More recently I was pleased to hear that Candace Doi and Fred Powers had decided to move their 12-employee, $700,000 company, Lynch Signs, from Las Vegas, Nevada, to La Verne, California, 20 miles east of Pasadena. Lynch is a growth company. It recently signed contracts with some major retailers in California, and has plans to expand and add jobs. Doi and Powers found irresistible the attractions of our California Commission for Jobs and Economic Growth, which has launched a ten-state billboard campaign encouraging businesses to set up shop in California (or, as the billboards insist I say, Kah-li-fornia).
Many more companies will be coming because we are reforming the system, making California competitive again. In Sacramento we passed a bill that reformed workers’ compensation, and as a result the insurance premiums, which had increased by double digits between 2000 and 2003, immediately started dropping by double digits. We passed a balanced budget with no tax increases and moved the state’s finances towards structural balance. We reformed employer litigation, moved forwards on programmes to ensure clean and reliable power, and were pleased that the voters approved ballot measures to limit state spending and refinance California’s debt burden.

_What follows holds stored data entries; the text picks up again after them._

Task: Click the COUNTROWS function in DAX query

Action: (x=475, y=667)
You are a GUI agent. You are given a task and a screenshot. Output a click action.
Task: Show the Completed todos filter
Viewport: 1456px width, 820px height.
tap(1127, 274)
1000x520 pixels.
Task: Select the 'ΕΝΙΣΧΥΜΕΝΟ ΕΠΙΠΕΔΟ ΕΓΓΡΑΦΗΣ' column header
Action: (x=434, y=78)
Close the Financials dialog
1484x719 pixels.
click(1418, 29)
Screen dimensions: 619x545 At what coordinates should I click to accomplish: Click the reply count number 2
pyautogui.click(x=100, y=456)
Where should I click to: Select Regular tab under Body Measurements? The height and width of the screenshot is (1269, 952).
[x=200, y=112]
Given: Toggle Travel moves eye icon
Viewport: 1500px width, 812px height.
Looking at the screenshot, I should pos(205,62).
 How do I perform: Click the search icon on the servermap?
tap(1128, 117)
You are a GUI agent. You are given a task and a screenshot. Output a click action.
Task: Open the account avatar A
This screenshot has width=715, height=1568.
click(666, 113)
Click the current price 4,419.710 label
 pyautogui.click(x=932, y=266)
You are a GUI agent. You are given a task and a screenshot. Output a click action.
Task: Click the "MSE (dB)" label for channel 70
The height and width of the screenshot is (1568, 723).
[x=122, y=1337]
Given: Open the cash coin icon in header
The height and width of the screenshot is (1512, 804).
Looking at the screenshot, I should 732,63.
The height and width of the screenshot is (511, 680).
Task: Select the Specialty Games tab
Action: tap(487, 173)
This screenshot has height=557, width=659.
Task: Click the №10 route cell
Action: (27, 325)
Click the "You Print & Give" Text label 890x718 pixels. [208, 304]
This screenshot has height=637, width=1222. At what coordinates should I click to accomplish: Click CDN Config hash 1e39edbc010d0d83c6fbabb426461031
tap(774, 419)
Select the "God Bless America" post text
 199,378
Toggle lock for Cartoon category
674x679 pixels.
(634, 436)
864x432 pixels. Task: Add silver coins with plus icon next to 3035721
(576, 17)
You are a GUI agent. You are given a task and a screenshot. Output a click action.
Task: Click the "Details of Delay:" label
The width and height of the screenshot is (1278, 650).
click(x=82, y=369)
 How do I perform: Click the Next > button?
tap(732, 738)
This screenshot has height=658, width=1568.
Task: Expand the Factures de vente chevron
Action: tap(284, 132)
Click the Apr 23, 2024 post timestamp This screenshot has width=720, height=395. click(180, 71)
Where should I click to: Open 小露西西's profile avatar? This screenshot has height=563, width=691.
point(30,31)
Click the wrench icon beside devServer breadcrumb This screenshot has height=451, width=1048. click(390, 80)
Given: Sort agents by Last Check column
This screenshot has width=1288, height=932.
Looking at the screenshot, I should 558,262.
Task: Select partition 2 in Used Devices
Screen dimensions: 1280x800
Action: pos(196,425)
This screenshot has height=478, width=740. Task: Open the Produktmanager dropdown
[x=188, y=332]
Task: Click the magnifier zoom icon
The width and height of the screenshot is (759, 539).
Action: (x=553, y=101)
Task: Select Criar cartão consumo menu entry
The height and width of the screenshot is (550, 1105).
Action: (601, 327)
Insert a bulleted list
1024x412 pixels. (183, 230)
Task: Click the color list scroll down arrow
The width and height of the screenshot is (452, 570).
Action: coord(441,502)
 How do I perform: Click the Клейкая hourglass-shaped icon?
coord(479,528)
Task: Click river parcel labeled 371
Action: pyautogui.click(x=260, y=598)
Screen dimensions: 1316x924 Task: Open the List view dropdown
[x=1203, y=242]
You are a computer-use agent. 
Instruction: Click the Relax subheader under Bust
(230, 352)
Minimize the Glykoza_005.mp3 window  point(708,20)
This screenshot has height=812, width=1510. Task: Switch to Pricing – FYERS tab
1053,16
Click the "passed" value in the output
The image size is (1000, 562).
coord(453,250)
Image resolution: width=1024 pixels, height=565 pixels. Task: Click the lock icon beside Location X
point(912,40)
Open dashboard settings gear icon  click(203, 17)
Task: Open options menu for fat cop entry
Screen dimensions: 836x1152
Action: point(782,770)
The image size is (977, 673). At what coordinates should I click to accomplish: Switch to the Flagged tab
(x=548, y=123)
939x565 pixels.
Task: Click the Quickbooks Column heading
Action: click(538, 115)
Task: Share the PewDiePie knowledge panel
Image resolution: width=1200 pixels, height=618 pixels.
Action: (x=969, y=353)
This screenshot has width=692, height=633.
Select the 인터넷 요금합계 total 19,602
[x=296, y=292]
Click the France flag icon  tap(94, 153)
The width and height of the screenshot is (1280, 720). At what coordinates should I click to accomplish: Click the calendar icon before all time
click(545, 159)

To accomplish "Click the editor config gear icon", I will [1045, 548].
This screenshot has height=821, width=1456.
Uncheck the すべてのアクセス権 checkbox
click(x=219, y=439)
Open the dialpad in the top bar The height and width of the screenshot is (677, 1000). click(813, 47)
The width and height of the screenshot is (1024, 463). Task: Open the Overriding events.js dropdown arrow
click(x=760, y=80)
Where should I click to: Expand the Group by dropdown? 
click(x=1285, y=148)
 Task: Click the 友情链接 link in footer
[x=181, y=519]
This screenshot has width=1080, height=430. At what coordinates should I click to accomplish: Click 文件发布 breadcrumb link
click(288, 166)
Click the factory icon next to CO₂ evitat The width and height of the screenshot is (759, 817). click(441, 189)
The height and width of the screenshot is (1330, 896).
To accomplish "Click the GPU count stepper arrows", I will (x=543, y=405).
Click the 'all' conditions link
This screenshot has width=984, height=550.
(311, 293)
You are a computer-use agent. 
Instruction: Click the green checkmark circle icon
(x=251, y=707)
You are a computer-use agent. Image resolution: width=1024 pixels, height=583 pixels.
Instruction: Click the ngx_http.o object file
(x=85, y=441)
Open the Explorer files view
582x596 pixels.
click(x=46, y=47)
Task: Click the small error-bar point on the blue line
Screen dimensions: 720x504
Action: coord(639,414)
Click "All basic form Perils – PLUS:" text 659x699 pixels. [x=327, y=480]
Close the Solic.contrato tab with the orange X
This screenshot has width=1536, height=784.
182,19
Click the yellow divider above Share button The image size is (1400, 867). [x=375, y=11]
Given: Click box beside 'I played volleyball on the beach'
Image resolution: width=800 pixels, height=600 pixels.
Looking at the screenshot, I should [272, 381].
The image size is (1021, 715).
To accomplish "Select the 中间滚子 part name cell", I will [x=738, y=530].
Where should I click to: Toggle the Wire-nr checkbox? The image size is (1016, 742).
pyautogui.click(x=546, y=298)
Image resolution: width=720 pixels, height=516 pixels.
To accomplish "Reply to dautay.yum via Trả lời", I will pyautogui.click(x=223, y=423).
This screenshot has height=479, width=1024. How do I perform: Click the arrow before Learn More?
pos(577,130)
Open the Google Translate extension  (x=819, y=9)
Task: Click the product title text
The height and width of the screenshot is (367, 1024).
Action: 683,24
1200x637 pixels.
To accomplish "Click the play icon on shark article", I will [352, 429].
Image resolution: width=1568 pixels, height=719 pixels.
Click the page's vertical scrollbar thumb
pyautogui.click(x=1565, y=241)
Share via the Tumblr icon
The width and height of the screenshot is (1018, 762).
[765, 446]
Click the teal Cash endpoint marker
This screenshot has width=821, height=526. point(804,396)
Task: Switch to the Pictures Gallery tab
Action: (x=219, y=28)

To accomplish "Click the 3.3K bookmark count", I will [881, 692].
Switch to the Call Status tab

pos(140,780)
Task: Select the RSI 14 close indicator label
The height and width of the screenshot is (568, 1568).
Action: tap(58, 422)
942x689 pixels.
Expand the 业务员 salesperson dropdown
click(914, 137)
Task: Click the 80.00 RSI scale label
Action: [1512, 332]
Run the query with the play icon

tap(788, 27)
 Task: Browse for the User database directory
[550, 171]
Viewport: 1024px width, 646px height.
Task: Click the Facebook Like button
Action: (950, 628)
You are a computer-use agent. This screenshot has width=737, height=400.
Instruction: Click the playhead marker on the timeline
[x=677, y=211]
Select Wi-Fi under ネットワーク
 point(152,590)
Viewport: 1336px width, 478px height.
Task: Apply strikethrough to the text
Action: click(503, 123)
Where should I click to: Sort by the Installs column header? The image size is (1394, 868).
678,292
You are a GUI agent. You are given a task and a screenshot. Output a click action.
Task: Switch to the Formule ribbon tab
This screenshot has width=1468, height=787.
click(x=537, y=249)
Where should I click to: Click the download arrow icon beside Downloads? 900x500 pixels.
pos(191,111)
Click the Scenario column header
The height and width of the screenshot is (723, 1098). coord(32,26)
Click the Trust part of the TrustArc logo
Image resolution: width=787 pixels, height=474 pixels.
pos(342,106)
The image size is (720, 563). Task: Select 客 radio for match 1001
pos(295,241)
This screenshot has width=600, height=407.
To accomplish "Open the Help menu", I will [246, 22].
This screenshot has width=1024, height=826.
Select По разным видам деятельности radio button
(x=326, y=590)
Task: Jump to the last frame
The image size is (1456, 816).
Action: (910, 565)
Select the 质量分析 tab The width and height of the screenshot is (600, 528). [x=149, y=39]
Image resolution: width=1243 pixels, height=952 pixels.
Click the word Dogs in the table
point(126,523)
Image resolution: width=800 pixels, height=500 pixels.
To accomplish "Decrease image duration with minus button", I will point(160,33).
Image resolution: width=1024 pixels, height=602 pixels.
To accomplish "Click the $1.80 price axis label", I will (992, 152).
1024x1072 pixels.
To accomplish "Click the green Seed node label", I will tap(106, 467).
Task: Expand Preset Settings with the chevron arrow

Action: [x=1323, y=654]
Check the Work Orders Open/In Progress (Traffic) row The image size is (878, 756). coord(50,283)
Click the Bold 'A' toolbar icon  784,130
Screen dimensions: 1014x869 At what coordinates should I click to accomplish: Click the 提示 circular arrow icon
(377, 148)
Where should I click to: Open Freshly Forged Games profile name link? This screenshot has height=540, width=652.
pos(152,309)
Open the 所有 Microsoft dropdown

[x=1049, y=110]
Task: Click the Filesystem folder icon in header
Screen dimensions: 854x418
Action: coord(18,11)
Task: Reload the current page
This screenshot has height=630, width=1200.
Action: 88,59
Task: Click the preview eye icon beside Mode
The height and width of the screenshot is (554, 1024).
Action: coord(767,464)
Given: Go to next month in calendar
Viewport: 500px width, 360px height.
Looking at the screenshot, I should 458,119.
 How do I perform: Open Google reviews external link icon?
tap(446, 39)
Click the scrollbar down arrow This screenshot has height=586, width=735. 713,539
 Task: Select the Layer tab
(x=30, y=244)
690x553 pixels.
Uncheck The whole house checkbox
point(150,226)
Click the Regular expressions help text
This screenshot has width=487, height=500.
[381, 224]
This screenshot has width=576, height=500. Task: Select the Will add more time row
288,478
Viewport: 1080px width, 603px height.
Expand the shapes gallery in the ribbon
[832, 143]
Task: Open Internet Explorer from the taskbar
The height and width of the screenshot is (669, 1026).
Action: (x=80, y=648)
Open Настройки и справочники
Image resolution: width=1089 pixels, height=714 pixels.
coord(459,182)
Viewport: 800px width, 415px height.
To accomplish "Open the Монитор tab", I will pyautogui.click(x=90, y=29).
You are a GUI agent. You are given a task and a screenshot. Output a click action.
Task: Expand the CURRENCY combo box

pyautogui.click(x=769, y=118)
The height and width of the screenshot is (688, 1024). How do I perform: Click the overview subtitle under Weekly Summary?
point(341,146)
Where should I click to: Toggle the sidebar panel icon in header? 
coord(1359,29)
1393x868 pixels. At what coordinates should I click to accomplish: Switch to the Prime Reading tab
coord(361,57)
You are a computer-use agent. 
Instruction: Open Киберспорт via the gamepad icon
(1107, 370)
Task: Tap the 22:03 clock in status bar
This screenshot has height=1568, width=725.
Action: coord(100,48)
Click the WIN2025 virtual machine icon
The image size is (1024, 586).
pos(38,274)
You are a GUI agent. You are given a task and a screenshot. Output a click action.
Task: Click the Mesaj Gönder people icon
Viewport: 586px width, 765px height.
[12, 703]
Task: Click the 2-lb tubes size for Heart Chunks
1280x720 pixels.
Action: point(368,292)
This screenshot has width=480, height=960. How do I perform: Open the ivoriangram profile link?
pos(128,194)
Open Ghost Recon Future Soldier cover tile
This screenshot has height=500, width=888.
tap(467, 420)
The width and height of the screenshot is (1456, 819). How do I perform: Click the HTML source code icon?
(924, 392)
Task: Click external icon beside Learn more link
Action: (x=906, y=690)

We’re doing our part, and it is already making a difference. A year ago California was considered a bad bet by Wall Street. All three of the principal credit-rating agencies—Moody’s, Fitch and Standard & Poor’s—had us on credit watch. Now, not only have all three agencies removed us from credit watch, but they’ve also upgraded our credit rating. We’re back on our feet again, heading in the right direction, humming along with “California Dreamin’” not “Brother, Can You Spare a Dime?”.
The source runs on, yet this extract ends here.